Ohtani calls own pitches, K’s 10 in Angels loss

Shohei Ohtani began the 2023 season with a twist: calling his own pitches through a PitchCom device hidden underneath his jersey near his left shoulder.
Ohtani threw six shutout innings against the Athletics in Oakland on Thursday night, striking out 10 and allowing just two hits. He was occasionally wild, walking three and throwing just 55 strikes in 93 pitches. He left with a 1-0 lead but the Los Angeles Angels would go on to lose 2-1 after Oakland scored two in the bottom of the eighth.
Ohtani’s decision to call his own game appeared to hit a glitch immediately — before his second pitch of the game, rookie catcher Logan O’Hoppe had to call time to ask him to reenter the code on the device, and O’Hoppe quickly ran out to the mound after Ohtani threw his next pitch. For a time, the two returned to the prehistoric days, with O’Hoppe giving Ohtani signs.
But when the communication resumed to start the third inning, Ohtani settled into an efficient groove. When he is in charge, he is nothing if not certain. He frequently keyed in his pitch selection before the pitch clock even began, and on foul balls he reached under his arm and called the next pitch before receiving the baseball.
Ohtani’s move to call his own pitches deprives the world of one of the game’s unique pleasures — Ohtani incessantly shaking off his catcher — but it’s a decision based on the restrictions presented by the pitch clock.
“Shohei’s got so many pitches he can throw,” Angels manager Phil Nevin said before the game. “So for him to go through ’em and shake and shake and shake — time’s running out because that thing doesn’t say it quick enough sometimes.”
Other pitchers, including Angels reliever Ryan Tepera, are using the device to call their own pitches but placing it on their non-throwing wrist or forearm, where they can easily see the numbers as they type them in. Ohtani’s use of PitchCom is different; he had to memorize the keypad in order to use it without seeing the numbers on the pad.

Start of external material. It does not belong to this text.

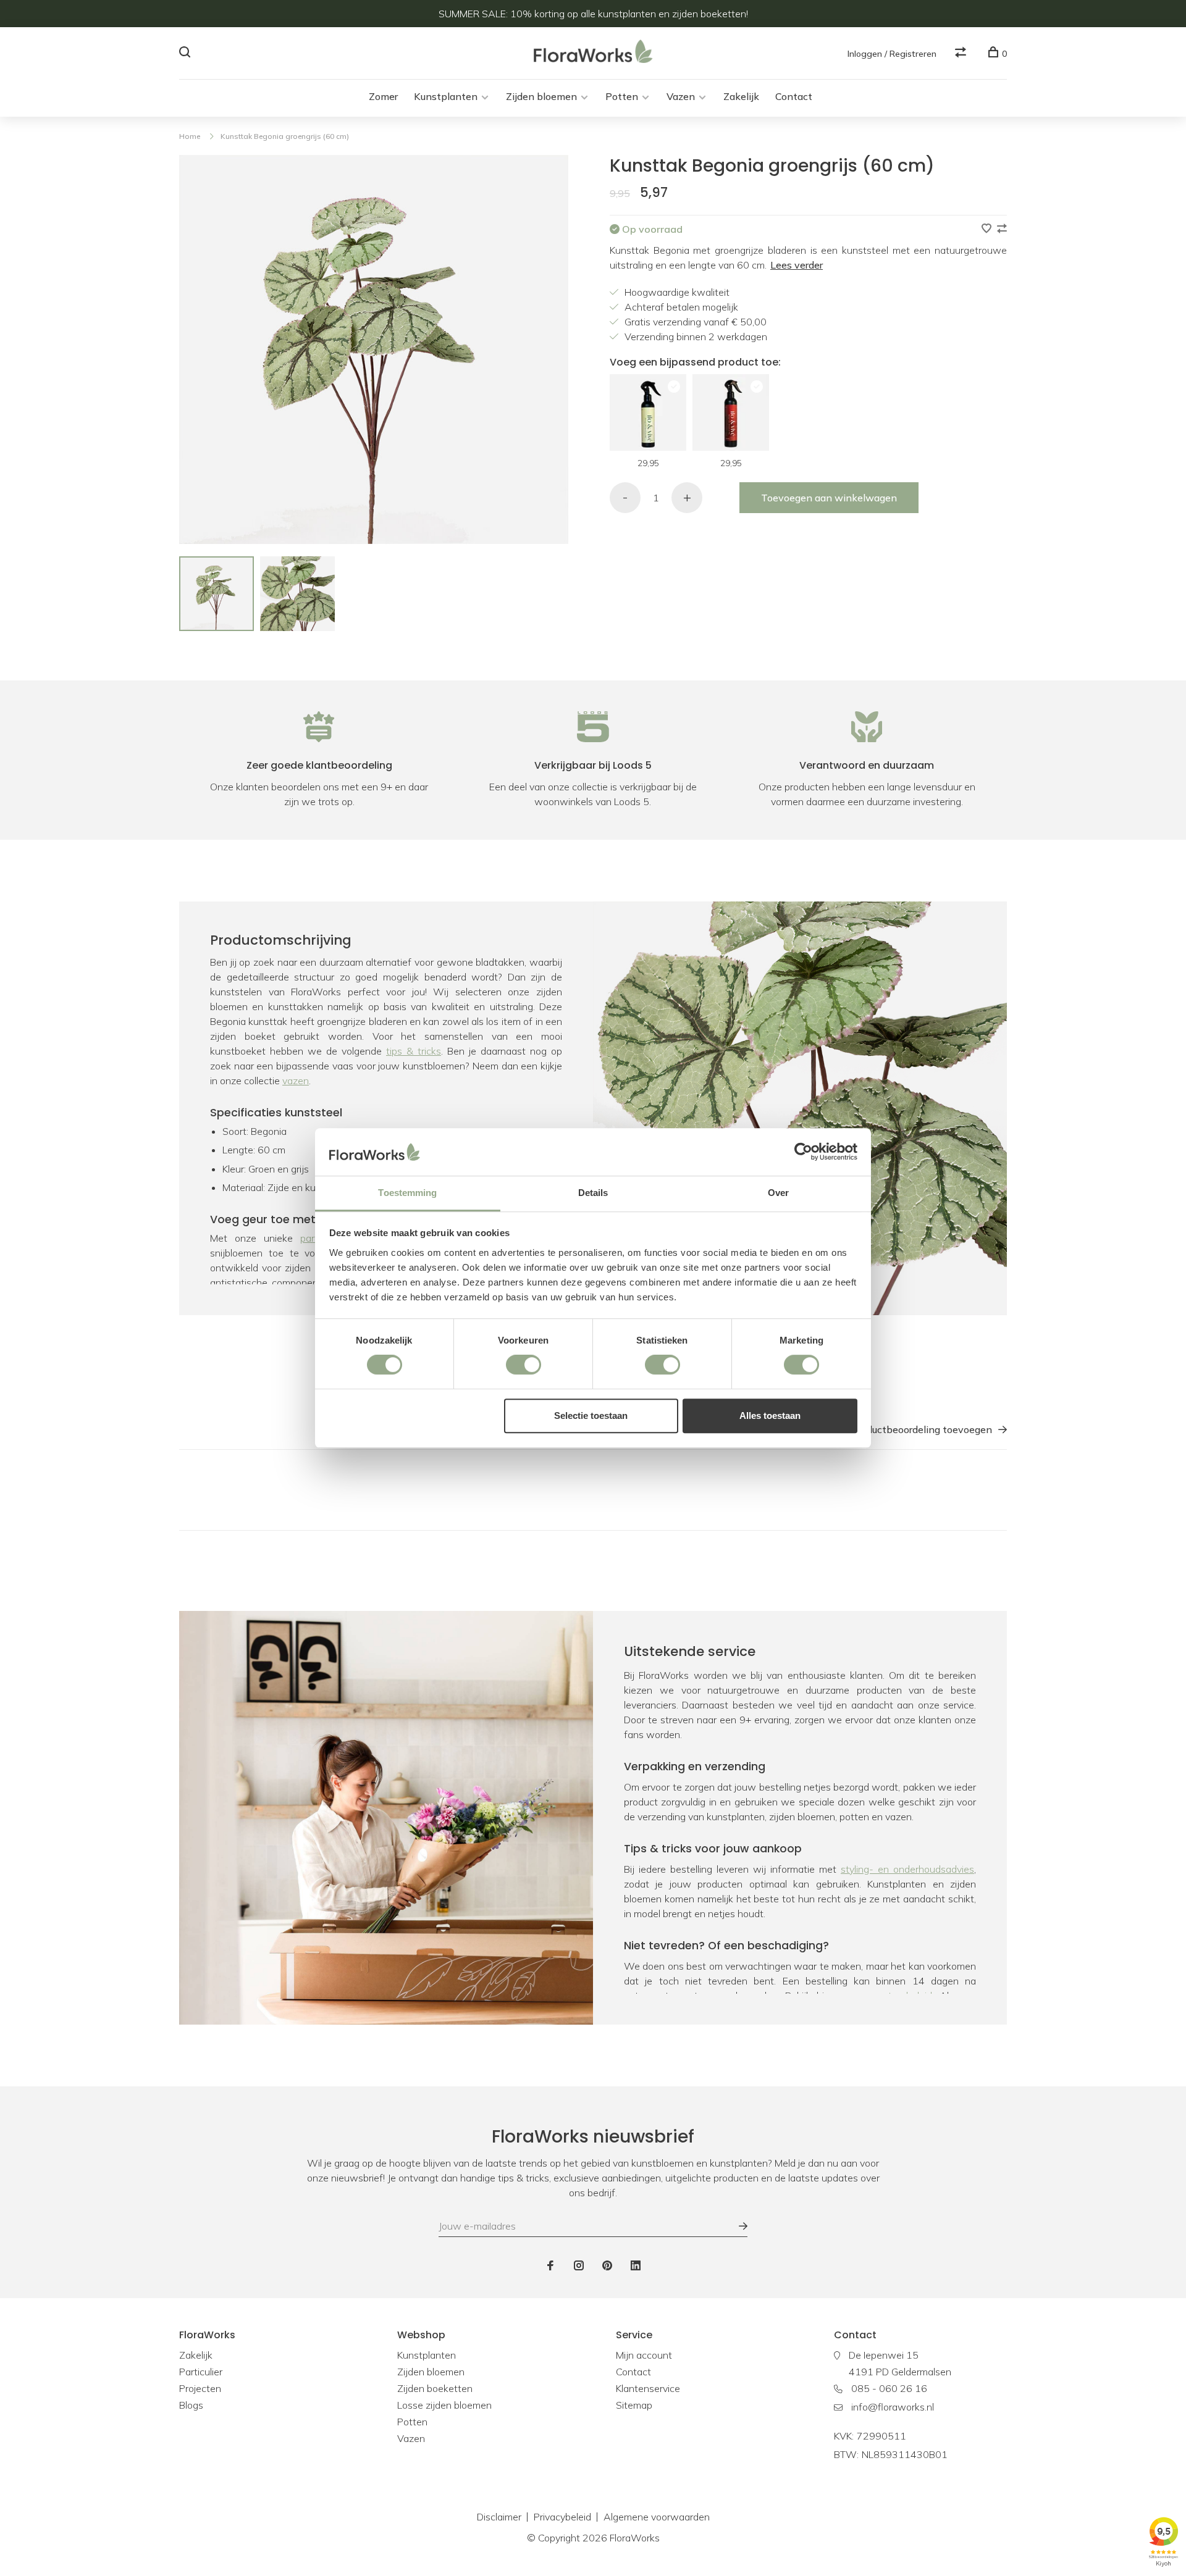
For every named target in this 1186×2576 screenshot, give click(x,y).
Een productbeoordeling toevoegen (911, 1429)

Major League Baseball approved the use of PitchCom for pitchers last Friday; instead of the catcher keying in the pitch selection and the pitcher hearing it through a speaker in his cap, the sequence is reversed.
“They’re pushing buttons, they’re making eye contact,” Nevin said of Ohtani and O’Hoppe. “It’s a little different dynamic than we’ve seen in the past, obviously, but however they get there is fine with me.”
Ohtani’s fortunes on the mound last season changed drastically after he made the switch to PitchCom. In April and May, he had an ERA of 3.45. In his first four starts after adopting PitchCom, he threw 26⅔ innings with an ERA or 0.34, with 36 strikeouts and six walks. He finished the season with a 2.33 ERA, fourth in the American League.